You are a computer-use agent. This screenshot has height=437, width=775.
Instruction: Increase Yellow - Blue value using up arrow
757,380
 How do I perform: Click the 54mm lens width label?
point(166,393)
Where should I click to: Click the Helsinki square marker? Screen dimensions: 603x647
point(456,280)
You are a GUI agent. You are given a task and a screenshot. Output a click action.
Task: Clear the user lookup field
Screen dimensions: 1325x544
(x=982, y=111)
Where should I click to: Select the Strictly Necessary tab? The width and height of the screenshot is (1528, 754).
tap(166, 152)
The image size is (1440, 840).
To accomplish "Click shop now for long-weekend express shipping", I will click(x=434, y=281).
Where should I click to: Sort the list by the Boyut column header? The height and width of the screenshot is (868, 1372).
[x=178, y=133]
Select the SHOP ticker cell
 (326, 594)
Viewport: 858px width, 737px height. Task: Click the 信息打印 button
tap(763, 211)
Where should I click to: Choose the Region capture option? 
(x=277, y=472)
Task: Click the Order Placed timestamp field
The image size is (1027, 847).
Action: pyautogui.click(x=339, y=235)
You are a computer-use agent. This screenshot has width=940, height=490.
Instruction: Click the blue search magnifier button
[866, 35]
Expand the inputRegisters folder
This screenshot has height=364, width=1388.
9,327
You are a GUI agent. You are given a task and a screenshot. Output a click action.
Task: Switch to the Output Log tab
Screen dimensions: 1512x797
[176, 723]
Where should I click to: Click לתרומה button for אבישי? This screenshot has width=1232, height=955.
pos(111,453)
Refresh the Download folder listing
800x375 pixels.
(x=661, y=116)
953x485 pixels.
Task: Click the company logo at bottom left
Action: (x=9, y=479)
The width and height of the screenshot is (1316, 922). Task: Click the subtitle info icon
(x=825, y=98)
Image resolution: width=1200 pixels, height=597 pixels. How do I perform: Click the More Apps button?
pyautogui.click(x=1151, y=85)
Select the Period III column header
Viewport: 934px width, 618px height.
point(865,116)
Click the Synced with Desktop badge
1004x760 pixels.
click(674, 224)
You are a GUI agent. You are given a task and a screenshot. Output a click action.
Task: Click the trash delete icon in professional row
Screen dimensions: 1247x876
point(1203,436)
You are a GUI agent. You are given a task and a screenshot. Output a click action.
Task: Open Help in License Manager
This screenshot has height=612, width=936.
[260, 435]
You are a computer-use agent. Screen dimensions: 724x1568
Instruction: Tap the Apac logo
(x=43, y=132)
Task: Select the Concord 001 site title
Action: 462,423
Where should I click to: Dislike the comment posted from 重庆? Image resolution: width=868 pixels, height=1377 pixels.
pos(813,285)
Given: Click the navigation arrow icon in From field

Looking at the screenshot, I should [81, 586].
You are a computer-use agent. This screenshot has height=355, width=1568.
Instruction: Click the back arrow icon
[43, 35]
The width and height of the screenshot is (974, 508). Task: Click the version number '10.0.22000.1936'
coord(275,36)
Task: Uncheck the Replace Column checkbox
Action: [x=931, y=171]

• Task goal: Using the entries above, copy out all lines that contain the string "computer".

• Answer below:
You are a computer-use agent. This screenshot has height=437, width=775.
You are a computer-use agent. This screenshot has width=940, height=490.
You are a computer-use agent. Screen dimensions: 724x1568
You are a computer-use agent. This screenshot has height=355, width=1568.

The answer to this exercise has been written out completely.